More than 100 protesters bearing signs with messages such as “Hands Off our Elections,” “Corporations are not people,” and “No Mouth, No Soul, No $peech” rallied outside of the not-yet-opened Target store in the East Liberty neighborhood of Pittsburgh, Pa.

Several of the demonstrators – acting as proxies on behalf of Target shareholders – entered the shareholder meeting to interrogate CEO Gregg Steinhafel about the corporation’s expenditure of $150,000 to support an extreme right-wing candidate during the 2010 elections.

Questions about corporate money in politics in the wake of the Supreme Court’s ruling in Citizens United v. Federal Election Commission dominated the shareholder question and answer session.
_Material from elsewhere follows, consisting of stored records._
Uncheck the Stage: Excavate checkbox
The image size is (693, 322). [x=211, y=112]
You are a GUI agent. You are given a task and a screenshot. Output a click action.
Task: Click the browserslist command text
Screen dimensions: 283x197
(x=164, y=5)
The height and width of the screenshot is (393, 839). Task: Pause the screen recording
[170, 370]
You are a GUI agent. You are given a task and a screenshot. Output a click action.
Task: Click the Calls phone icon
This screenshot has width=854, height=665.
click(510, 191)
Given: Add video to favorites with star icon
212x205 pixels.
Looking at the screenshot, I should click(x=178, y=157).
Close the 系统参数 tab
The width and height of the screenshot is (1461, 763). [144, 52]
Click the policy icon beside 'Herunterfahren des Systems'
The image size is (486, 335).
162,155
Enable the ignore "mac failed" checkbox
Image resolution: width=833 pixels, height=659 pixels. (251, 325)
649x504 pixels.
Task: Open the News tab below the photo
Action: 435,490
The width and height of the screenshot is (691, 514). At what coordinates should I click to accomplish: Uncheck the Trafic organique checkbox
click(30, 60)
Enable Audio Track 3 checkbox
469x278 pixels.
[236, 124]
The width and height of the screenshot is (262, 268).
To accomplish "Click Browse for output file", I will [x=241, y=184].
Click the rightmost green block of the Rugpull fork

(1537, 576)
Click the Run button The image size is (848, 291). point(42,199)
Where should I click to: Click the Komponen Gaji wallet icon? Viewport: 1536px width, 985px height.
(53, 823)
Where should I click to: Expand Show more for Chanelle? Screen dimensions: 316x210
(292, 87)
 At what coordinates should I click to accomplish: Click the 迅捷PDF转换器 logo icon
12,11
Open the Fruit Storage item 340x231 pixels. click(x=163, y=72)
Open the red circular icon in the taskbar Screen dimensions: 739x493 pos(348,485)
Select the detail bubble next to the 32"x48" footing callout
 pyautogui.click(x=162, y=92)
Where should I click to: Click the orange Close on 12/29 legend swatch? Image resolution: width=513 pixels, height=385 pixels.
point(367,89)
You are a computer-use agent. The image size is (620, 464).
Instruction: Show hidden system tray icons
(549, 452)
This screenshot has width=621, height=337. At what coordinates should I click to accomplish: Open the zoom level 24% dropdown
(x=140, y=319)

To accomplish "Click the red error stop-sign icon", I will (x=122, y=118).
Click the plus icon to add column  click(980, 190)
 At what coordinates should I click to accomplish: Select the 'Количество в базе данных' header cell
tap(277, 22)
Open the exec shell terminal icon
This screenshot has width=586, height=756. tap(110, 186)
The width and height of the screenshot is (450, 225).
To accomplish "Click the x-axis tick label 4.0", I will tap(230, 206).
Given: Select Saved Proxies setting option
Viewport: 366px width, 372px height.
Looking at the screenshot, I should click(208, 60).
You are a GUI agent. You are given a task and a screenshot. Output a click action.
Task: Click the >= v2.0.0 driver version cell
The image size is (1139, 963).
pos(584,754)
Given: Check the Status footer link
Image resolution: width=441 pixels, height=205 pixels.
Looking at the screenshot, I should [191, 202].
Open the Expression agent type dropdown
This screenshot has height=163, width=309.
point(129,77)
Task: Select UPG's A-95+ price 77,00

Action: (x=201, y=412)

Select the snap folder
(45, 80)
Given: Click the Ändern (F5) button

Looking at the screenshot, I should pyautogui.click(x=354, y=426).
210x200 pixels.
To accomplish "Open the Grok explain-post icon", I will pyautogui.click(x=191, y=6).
Clearly, this was something CEO Steinhafel did not want to talk about. After several questions on different aspects of the corporate donation, he pleaded with the audience for somebody to ask a question about something else.

I then approached the microphone, explained my role at the shareholder meeting speaking as a proxy for the Sisters of Notre Dame, and asked yet another question – specifically, querying how the corporate spending is accounted for and pressing Steinhafel on the difference between Target’s lobbying money and its campaign expenditures, something the CEO had conflated in his explanations.

Several more questions followed about corporate money in politics followed. A fashion publication reported Steinhafel was “embattled and annoyed” by the question and answer session.

Disappointingly (but unsurprisingly), Target still refuses to cease or even commit to full disclosure of its political activities.

Nevertheless, the demonstration and shareholder question and answer session sent a strong message to corporations that they will be held accountable for meddling in the people’s elections.